La vérité a été la première victime de la guerre contre le terrorisme. Des milliards de dollars des contribuables ont été dépensés pour maintenir Guantanamo ouvert tout en dissimulant ce qui s’y est réellement passé. Les reportages se sont limités à ce qui a été révélé il y a plus de dix ans, avec des révélations documentées de torture et d’interrogatoires approfondis. Mais ceux qui étaient à Guantanamo, qu’ils soient prisonniers, membres du personnel ou gardiens, savent que ces révélations ne sont que la pointe de l’iceberg.

Un refus de se taire

Depuis mon transfert de Guantanamo Bay il y a sept ans, je me suis consacré à révéler la vérité sur ce qui m’est arrivé ainsi qu’à mes codétenus.
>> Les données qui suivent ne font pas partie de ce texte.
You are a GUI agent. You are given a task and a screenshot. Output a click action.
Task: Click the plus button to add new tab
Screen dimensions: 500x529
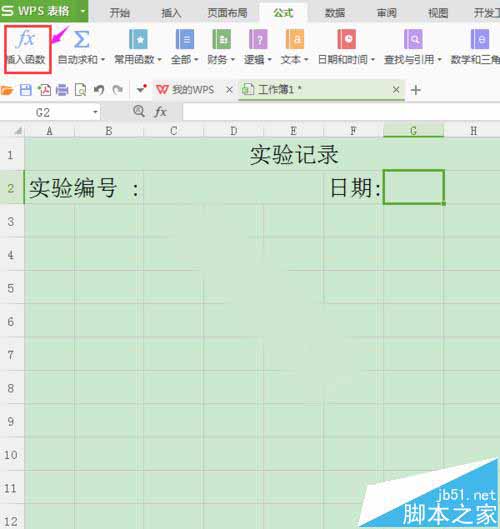416,90
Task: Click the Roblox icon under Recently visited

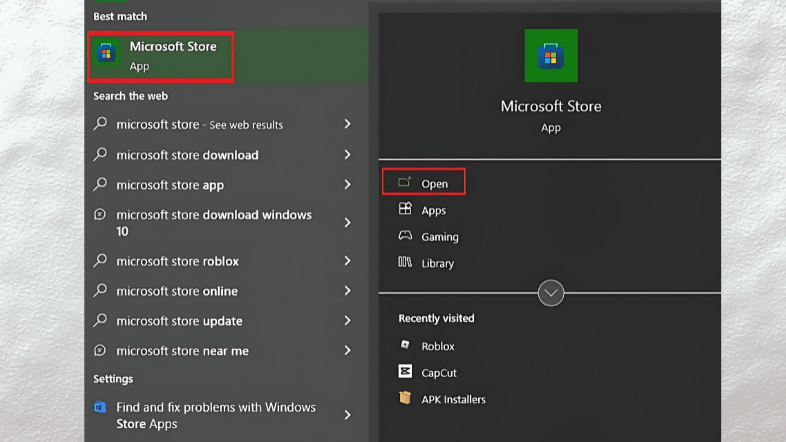Action: [405, 345]
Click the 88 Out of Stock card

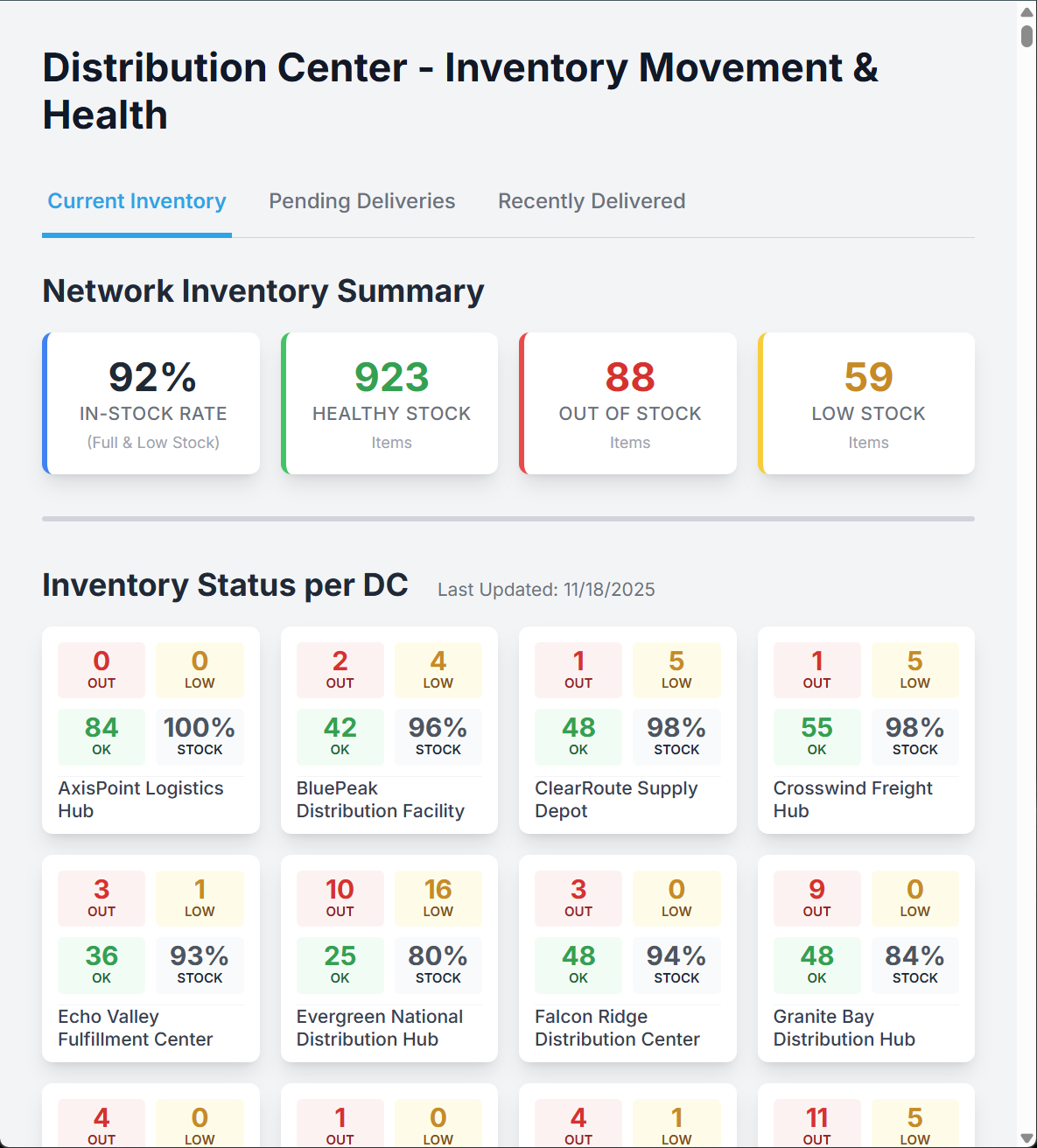click(x=628, y=402)
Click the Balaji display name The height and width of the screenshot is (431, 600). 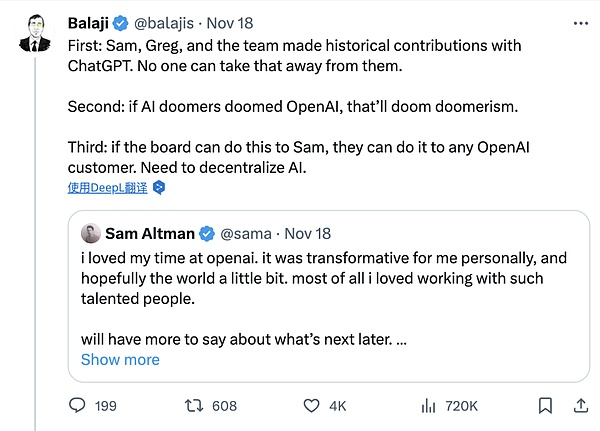coord(89,22)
Ma voix s’est jointe au chœur de ceux qui refusent de se laisser réduire au silence par la peur ou l’intimidation. J’ai pris la parole lors de conférences, donné des interviews aux médias et écrit de nombreux écrits sur mes expériences dans mes mémoires, Ne nous oubliez pas ici, les objets perdus et retrouvés à Guantanamo. Le manque de transparence autour de ce centre de détention et des conditions endurées par ses détenus constitue un affront aux principes de justice et de droits de l’homme consacrés dans la Déclaration universelle des droits de l’homme. En collaboration avec des avocats dévoués, nous nous efforçons de traduire en justice les responsables de ces tortures et abus.

En tant qu’ancien prisonnier ayant enduré des souffrances inimaginables, j’appelle Showtime à reconsidérer sa décision d’annuler « Le candidat de Guantanamo ». Le monde mérite d’en savoir plus sur ce qui s’est passé à Guantanamo Bay en 2006, et ce documentaire jette un éclairage indispensable sur ce sombre chapitre de son histoire pour nous montrer qui était là, ce qu’ils savaient, comment ils ont agi et comment leurs histoires s’alignent. avec la vérité sur ce qui s’est passé.
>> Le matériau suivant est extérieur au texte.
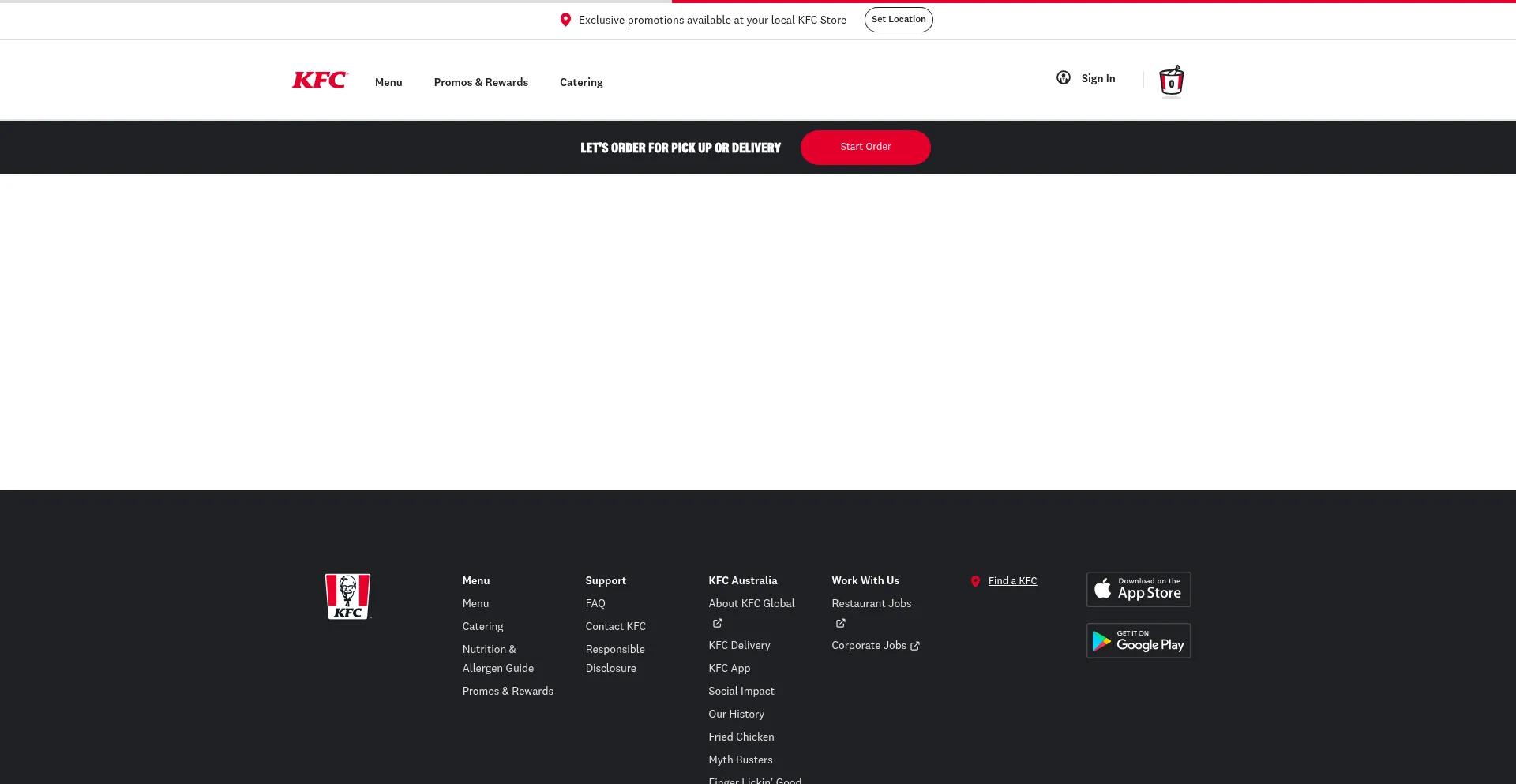Click the external link icon beside Corporate Jobs

[x=915, y=646]
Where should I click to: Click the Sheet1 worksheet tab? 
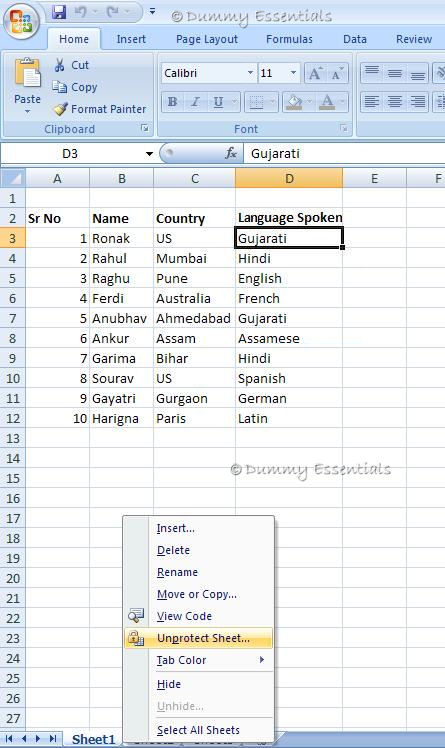93,739
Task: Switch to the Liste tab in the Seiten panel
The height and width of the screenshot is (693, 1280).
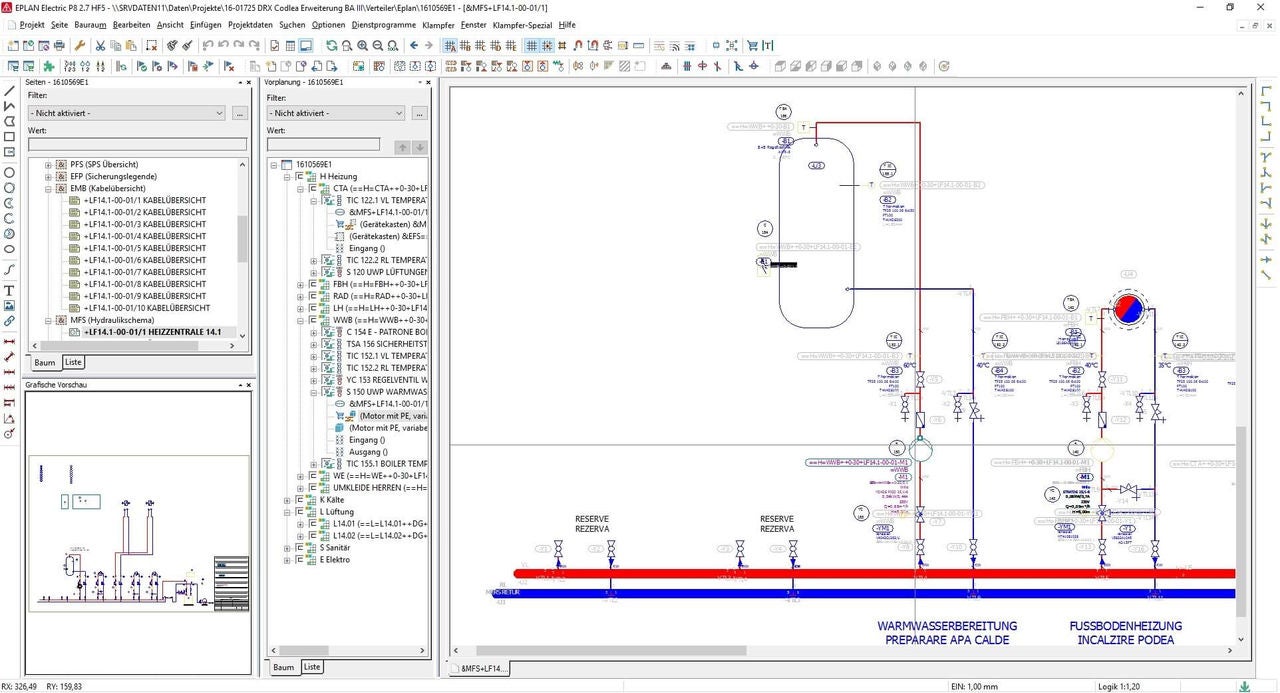Action: (73, 362)
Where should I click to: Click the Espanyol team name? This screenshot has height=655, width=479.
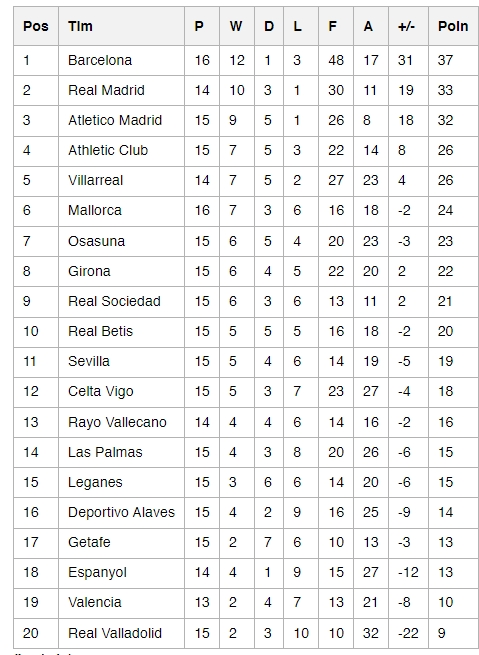97,572
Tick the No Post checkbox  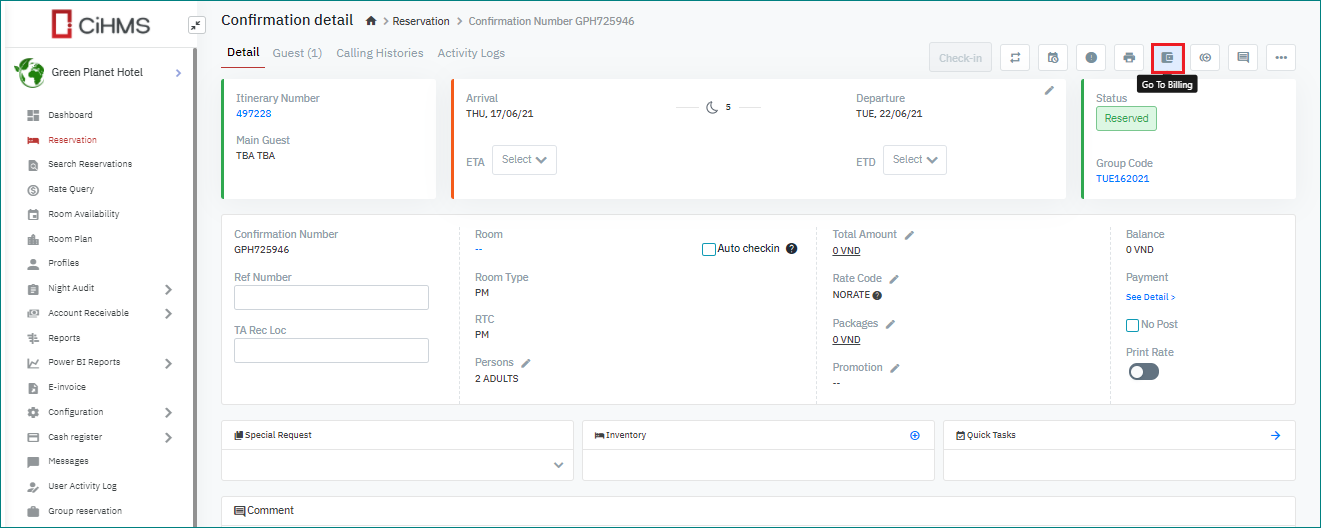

Je suis reconnaissant à Vice pour son courage dans la poursuite de cette histoire et j’espère qu’ils trouveront un autre moyen de la présenter au public. Je me tiens également aux côtés de mes anciens prisonniers qui se sont courageusement exprimés en faveur de ce documentaire. Nous refusons de nous taire ; nous continuerons à dénoncer la torture sous toutes ses formes et à exiger des comptes.

Ce n’est qu’en regardant la vérité sur les crimes du gouvernement américain que nous pourrons véritablement comprendre la profondeur des injustices commises au nom de l’Amérique. J’encourage Showtime à s’élever au-dessus des pressions politiques et des intérêts personnels et à rester ferme dans son engagement à explorer la vérité. En repensant à mon séjour à Guantanamo Bay et aux souffrances endurées par d’innombrables autres personnes, je me souviens que la vérité doit être dite, non seulement pour moi et pour les anciens prisonniers, mais dans l’intérêt des droits de l’homme et pour garantir que de telles atrocités soient commises. jamais répété.

Le slogan de Paramount est « Le populaire est primordial ». Rendons populaire la défense de la vérité.